STATED PROBLEM: Edit the material starting with the line that contains "This screenshot has width=534, height=546." and continuing through the line that contains "coord(1394,220)": swap every "Open" for "Launch" and leave everything else unchanged. Return only those lines.

** BEGIN RECORDS TO PROCESS **

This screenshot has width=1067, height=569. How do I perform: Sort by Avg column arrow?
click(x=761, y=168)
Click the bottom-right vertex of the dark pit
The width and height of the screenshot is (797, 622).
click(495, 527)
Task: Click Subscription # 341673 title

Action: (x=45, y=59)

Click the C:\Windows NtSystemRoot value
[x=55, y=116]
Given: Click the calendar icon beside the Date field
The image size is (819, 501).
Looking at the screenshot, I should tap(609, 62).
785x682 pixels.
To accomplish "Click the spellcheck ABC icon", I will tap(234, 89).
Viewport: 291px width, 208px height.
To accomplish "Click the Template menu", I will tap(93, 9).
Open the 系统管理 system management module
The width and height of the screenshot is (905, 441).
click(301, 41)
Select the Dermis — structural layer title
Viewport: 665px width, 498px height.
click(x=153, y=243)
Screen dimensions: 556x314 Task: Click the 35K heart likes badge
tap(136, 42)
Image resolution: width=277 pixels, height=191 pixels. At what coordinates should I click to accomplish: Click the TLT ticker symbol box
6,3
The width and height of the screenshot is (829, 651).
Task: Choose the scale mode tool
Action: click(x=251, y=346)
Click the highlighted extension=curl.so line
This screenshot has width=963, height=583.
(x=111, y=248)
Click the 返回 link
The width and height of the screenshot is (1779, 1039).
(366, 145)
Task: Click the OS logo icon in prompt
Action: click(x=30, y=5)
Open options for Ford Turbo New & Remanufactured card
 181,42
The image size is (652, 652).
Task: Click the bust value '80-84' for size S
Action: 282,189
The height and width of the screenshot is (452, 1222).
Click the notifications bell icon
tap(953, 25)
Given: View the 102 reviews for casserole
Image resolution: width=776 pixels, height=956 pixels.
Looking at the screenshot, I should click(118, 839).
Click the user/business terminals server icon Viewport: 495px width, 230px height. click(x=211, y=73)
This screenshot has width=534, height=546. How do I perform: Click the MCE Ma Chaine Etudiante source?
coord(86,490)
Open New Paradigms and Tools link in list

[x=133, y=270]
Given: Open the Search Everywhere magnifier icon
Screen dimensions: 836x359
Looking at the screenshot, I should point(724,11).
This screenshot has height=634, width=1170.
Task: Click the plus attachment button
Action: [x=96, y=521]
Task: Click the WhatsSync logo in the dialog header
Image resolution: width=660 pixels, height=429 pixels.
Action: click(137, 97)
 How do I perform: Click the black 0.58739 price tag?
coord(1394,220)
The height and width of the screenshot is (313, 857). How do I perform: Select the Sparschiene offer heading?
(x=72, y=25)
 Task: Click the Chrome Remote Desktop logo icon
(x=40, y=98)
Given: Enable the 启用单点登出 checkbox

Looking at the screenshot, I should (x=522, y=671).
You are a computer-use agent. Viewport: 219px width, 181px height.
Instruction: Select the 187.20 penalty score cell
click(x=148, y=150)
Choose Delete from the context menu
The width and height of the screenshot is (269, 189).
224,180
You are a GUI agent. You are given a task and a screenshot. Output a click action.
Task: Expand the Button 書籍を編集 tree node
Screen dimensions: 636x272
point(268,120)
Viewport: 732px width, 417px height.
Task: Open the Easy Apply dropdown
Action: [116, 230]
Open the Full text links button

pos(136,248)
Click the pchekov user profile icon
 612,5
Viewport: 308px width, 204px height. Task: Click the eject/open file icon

** END RECORDS TO PROCESS **

FINISHED ANSWER:
This screenshot has width=534, height=546. How do I perform: Click the MCE Ma Chaine Etudiante source?
coord(86,490)
Launch New Paradigms and Tools link in list

[x=133, y=270]
Given: Launch the Search Everywhere magnifier icon
Screen dimensions: 836x359
Looking at the screenshot, I should point(724,11).
This screenshot has height=634, width=1170.
Task: Click the plus attachment button
Action: [x=96, y=521]
Task: Click the WhatsSync logo in the dialog header
Image resolution: width=660 pixels, height=429 pixels.
Action: click(137, 97)
 How do I perform: Click the black 0.58739 price tag?
coord(1394,220)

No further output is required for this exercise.